Exercise requirements: Write out exactly the lines below that run from the one containing "Yhe good cop (48, 2309)" through the one containing "tP (26, 2012)", both included, with no other lines.

Information provided:

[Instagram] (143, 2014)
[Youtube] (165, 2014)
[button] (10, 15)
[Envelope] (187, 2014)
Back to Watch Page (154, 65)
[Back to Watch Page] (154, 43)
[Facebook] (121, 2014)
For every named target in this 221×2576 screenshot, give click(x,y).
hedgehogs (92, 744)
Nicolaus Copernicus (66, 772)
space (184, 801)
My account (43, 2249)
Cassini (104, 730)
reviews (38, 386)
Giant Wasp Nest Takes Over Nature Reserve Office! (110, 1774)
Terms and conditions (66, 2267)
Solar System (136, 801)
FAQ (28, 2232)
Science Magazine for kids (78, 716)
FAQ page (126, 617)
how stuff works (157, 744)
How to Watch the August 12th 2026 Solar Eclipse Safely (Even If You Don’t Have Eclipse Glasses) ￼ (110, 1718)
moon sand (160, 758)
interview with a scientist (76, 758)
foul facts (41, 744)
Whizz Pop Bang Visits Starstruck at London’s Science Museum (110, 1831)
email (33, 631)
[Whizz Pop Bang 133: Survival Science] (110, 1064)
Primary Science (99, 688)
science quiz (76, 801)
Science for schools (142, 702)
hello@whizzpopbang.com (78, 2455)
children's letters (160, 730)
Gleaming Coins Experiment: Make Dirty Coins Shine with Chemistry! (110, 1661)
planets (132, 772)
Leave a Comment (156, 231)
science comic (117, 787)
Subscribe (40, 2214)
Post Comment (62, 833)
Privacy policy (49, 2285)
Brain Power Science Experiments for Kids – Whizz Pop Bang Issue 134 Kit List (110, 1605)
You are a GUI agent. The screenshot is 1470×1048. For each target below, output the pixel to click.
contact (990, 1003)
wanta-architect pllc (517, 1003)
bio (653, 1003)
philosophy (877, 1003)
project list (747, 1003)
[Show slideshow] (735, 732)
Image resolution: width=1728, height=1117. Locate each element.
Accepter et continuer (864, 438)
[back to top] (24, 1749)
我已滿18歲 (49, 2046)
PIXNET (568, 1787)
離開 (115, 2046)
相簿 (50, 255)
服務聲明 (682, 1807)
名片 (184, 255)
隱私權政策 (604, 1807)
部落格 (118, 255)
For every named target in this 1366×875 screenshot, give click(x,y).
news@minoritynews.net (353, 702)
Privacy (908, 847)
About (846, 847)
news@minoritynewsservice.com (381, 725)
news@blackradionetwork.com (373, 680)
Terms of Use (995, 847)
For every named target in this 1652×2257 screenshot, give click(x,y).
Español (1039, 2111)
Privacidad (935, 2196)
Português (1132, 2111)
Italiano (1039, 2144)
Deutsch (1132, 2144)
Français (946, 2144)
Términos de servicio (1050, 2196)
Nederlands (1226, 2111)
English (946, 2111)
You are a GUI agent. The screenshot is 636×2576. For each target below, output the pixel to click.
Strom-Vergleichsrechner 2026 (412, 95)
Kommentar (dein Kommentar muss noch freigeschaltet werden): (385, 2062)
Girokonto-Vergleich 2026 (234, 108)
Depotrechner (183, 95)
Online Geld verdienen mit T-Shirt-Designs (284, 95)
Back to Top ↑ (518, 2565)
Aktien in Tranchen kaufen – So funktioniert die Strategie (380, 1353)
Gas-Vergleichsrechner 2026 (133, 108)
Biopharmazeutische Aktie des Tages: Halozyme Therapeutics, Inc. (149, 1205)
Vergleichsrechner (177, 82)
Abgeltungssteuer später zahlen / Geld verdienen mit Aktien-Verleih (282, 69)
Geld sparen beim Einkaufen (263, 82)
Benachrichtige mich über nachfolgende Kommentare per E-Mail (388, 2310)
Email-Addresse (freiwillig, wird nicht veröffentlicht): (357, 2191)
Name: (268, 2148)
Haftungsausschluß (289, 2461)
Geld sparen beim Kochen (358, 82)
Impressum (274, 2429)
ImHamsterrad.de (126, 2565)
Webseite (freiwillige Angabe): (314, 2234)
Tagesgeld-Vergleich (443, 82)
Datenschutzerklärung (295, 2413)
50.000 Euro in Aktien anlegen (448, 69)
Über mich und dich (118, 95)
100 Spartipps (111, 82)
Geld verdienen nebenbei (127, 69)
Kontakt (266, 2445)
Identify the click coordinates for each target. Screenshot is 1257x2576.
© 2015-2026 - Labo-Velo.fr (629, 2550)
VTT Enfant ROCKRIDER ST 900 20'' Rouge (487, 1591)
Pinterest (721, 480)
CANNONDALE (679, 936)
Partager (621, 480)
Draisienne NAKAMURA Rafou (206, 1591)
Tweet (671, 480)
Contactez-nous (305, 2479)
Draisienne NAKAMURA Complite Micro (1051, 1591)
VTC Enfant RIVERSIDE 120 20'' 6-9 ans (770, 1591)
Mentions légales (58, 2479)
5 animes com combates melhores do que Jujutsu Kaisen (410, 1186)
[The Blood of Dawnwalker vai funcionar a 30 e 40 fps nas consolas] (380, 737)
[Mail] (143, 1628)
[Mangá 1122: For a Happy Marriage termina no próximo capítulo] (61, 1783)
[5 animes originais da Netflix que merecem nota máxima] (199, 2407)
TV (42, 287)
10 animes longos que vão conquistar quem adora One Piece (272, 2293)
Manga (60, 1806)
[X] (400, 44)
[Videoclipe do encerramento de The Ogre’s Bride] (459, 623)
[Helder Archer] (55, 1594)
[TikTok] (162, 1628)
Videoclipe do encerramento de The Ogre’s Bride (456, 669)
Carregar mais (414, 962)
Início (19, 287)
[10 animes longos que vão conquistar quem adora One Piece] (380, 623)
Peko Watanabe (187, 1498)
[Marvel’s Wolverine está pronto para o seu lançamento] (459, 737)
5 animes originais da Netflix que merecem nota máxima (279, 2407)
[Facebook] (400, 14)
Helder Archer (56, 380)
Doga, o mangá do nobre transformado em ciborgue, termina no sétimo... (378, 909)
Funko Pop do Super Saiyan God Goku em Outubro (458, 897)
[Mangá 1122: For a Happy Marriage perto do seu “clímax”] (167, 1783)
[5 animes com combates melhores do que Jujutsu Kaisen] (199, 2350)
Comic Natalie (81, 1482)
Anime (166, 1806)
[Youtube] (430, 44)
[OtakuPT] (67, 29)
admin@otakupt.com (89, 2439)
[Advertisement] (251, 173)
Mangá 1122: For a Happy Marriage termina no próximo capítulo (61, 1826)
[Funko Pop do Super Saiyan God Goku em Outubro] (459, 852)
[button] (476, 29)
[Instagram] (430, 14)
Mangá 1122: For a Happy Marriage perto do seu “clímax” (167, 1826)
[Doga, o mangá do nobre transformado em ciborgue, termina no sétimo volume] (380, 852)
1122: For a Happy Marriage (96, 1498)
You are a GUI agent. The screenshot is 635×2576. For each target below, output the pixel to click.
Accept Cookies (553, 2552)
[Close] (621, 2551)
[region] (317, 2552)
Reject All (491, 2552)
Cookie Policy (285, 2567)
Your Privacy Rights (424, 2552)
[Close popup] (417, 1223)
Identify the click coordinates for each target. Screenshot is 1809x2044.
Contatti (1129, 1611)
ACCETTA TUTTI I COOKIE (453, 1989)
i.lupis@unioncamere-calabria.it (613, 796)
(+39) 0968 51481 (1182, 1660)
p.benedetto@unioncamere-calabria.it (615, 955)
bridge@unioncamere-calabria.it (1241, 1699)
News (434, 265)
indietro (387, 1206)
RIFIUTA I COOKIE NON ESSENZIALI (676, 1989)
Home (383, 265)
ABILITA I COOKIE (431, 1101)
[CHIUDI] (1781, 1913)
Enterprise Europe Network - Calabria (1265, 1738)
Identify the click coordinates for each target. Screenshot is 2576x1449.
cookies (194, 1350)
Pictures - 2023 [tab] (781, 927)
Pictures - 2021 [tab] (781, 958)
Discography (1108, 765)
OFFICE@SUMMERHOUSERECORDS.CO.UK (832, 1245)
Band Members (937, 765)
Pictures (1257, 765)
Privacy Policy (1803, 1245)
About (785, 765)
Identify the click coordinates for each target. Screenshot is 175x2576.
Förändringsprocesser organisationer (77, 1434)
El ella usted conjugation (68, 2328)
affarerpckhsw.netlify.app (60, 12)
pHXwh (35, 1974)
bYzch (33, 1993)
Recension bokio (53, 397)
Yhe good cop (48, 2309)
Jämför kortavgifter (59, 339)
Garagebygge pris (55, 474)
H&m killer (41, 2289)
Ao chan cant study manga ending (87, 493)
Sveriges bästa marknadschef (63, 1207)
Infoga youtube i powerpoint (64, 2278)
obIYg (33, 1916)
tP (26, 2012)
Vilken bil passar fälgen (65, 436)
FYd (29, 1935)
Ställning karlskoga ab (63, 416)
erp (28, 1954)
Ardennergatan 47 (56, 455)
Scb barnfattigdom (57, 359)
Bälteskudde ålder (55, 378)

Result of the task:
Yhe good cop (48, 2309)
Jämför kortavgifter (59, 339)
Garagebygge pris (55, 474)
H&m killer (41, 2289)
Ao chan cant study manga ending (87, 493)
Sveriges bästa marknadschef (63, 1207)
Infoga youtube i powerpoint (64, 2278)
obIYg (33, 1916)
tP (26, 2012)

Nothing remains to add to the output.